-------- Raw data --------
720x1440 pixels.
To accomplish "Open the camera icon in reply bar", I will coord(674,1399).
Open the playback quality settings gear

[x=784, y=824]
--------
-------- Raw data --------
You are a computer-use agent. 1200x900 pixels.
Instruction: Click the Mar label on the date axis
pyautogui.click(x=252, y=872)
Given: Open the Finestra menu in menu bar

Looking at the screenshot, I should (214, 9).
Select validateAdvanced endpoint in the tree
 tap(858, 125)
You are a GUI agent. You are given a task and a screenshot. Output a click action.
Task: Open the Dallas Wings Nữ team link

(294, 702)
--------
-------- Raw data --------
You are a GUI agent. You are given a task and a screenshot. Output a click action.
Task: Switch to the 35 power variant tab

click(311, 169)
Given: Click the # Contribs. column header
--------
* To be done
Duplicate the entries from the line containing "720x1440 pixels." through the line containing "[x=784, y=824]", including both of those lines.

* In response
720x1440 pixels.
To accomplish "Open the camera icon in reply bar", I will coord(674,1399).
Open the playback quality settings gear

[x=784, y=824]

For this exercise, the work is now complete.